From basic hostels to five-star hotels, you'll find every kind of accommodation in Ireland. Advance bookings are generally recommended and an absolute necessity during the July-August holiday period.
- Hotels From chain hotels with comfortable digs to Norman castles with rainfall showers and wi-fi – with prices to match.
- B&Bs From a bedroom in a private home to a luxurious Georgian townhouse, the ubiquitous B&B is the bedrock of Irish accommodation.
- Hostels Every major town and city has a selection of hostels, with clean dorms and wi-fi – some have laundry and kitchen facilities.
B&Bs & Guesthouses
Bed and breakfasts are small, family-run houses, farmhouses and period country houses, generally with fewer than five bedrooms. Standards vary enormously, but most have some bedrooms with private bathroom at a cost of roughly €40 to €60 (£35 to £50) per person per night (at least €100 in Dublin). In luxurious B&Bs, expect to pay €70 (£60) or more per person. Off-season rates – usually October through to March – are usually lower, as are midweek prices.
Guesthouses are like upmarket B&Bs, but a bit bigger. Facilities are usually better and sometimes include a restaurant.
- Facilities in B&Bs range from basic (bed, bathroom, kettle, TV) to beatific (whirlpool baths, rainforest showers) as you go up in price. Wi-fi is standard and most have parking (but check).
- Most B&Bs take credit cards, but the occasional rural one might not; check when you book.
- Advance reservations are strongly recommended, especially in peak season (June to September).
- Some B&Bs and guesthouses in more remote regions may only be open from Easter to September or other months.
- If full, B&B owners may recommend another house in the area (possibly a private house taking occasional guests, not in tourist listings).
- To make prices more competitive at some B&Bs, breakfast may be optional.
Camping, Caravan Parks & Canals
Camping and caravan parks aren't as common in Ireland as they are elsewhere in Europe. Some hostels have camping space for tents and also offer house facilities, which makes them better value than the main camping grounds. At commercial parks the cost is typically somewhere between €15 and €25 (£12 to £20) for a tent and two people. Prices given for campsites are for two people unless stated otherwise. Caravan sites cost around €20 to €30 (£17 to £25). Most parks are open only from Easter to the end of September or October.
Alternative forms of mobile accommodation include the following:
- Horse-drawn Caravan In high season you can hire a traditional horse-drawn caravan for around €690 for three nights. Search the Fáilte Ireland website for 'horse drawn caravan', or see www.irishhorsedrawncaravans.com.
- Canal Barge Another unhurried and pleasurable way to see the countryside (with slightly less maintenance) is by barge on one of the country's canal systems. Contact Fáilte Ireland for a list of rental companies.
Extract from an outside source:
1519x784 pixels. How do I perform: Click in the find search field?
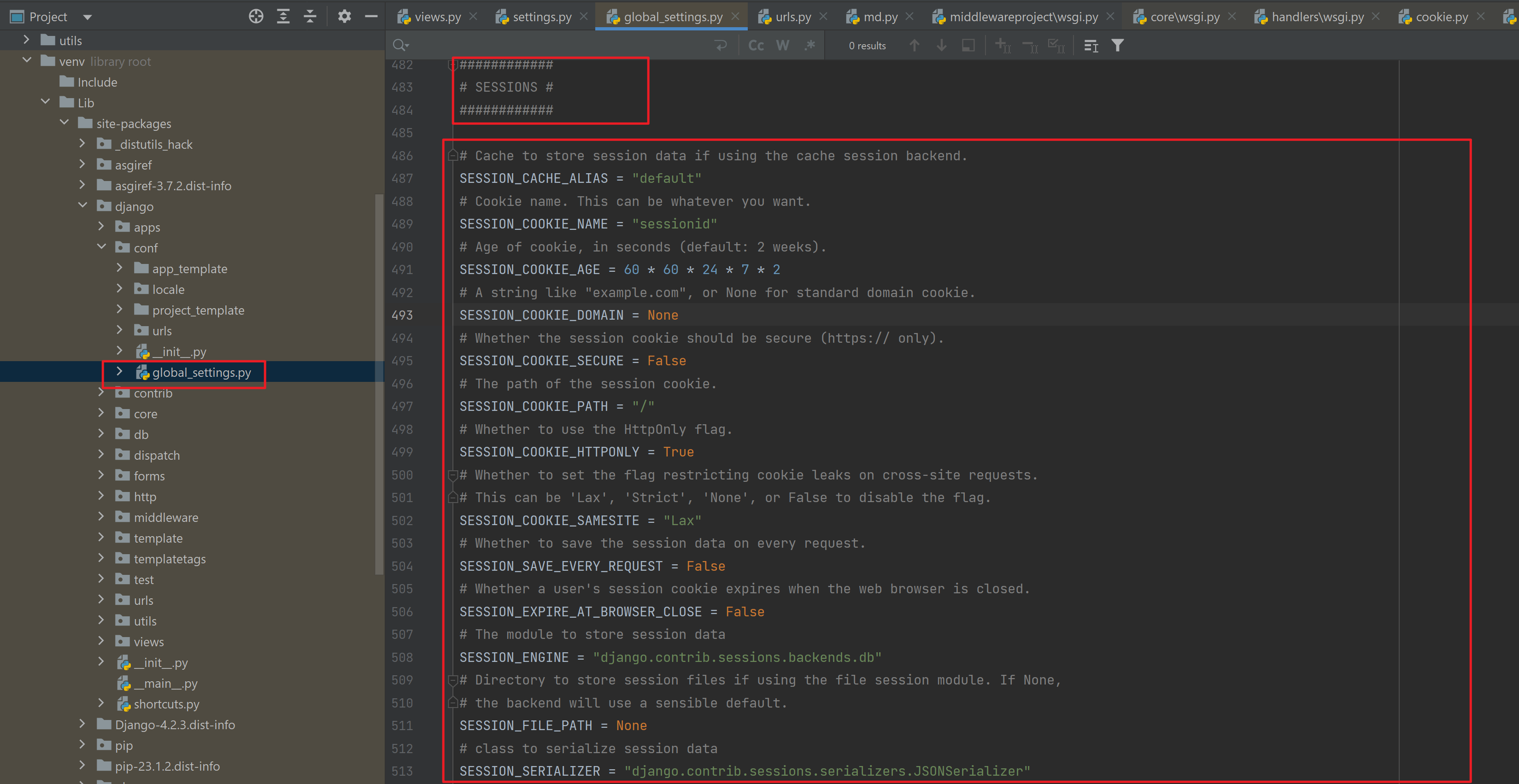pyautogui.click(x=554, y=46)
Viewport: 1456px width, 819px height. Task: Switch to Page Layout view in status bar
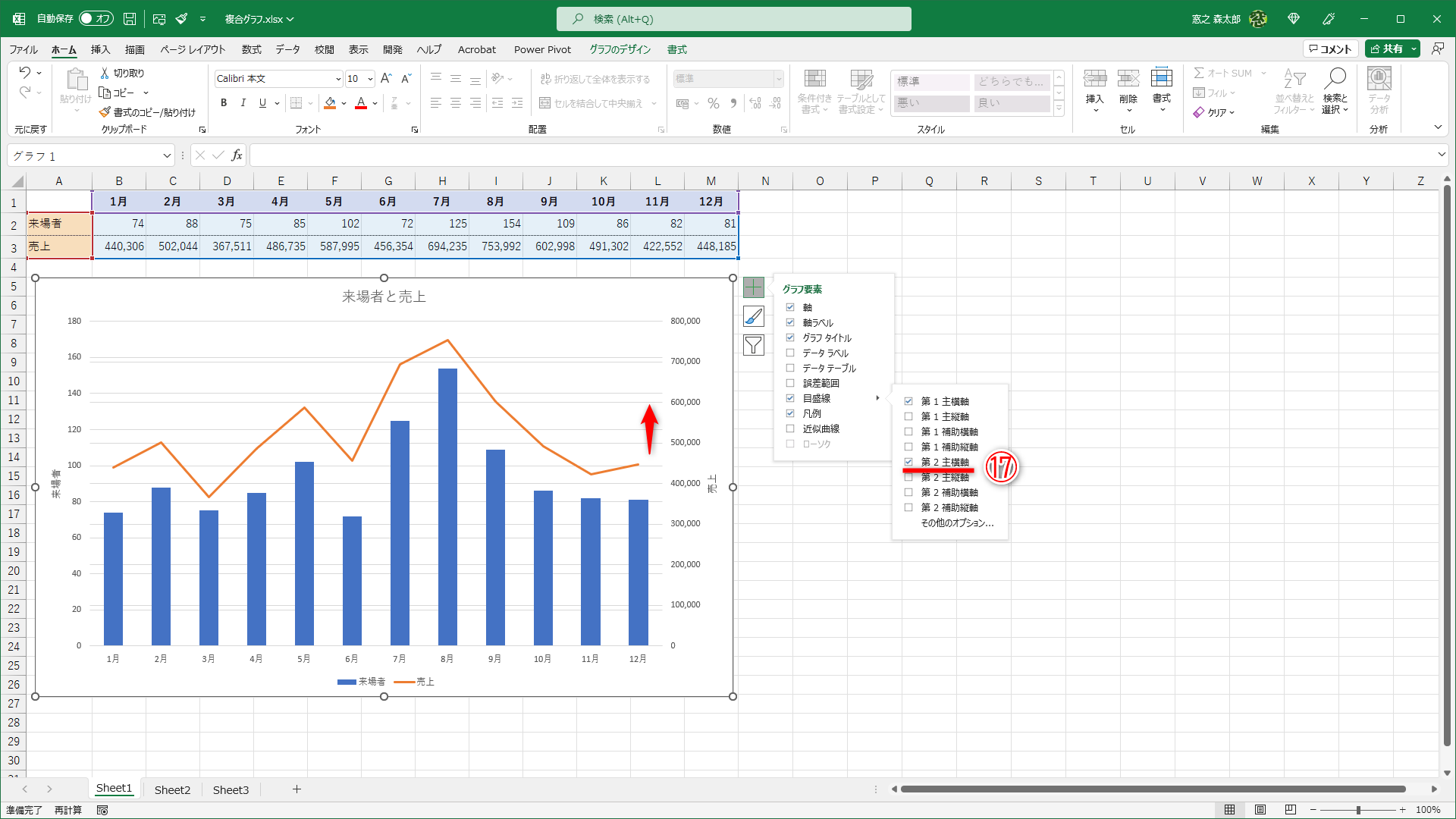(1260, 810)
- Cabin Cruiser Yet another option is to hire a motorboat, which you can live aboard while cruising Ireland's inland waterways. One of several companies offering boats for hire on the Shannon-Erne Waterway is Emerald Star.
Prices quoted for hostel accommodation apply to those aged over 18. A high-season dorm bed generally costs €12 to €25, or €18 to €30 in Dublin (£15 to £20 in Northern Ireland). Many hostels now have family and double rooms.
Relevant hostel associations:
An Óige (www.anoige.ie) HI-associated national organisation with 26 hostels scattered around the Republic.
HINI (www.hini.org.uk) HI-associated organisation with five hostels in Northern Ireland.
Independent Holiday Hostels of Ireland (www.hostels-ireland.com) Fifty-five tourist-board-approved hostels throughout all of Ireland.
Independent Hostel Owners of Ireland (www.independenthostelsireland.com) Independent hostelling association.
Hotels range from the local pub to a medieval castle. Booking online or negotiating directly will almost always net you a better rate than the published one, especially out of season or midweek (except for business hotels, which offer cheaper weekend rates).
The bulk of the country's hotels are of the midrange variety, with clean rooms and a range of facilities, from restaurants to gyms. The trend towards offering free wi-fi is stubbornly resisted by many – usually more expensive hotels – that still charge for the privilege.
House swapping can be a popular and affordable way to enjoy a real home away from home. There are several agencies in Ireland that, for an annual fee, facilitate international swaps. The fee pays for access to a website and a book giving house descriptions, photographs and the owners' details. After that it's up to you to make arrangements. Use of the family car is sometimes included.
Homelink International House Exchange (www.homelink.ie) Home exchange service running for more than 60 years.
Intervac International Holiday Service (www.intervac-homeexchange.com) Long-established, with agents all over the world.
Self-catering accommodation is often rented on a weekly basis and usually means an apartment, house or cottage where you look after yourself. The rates vary from one region and season to another. Fáilte Ireland publishes a guide for registered self-catering accommodation; you can check listings on its website.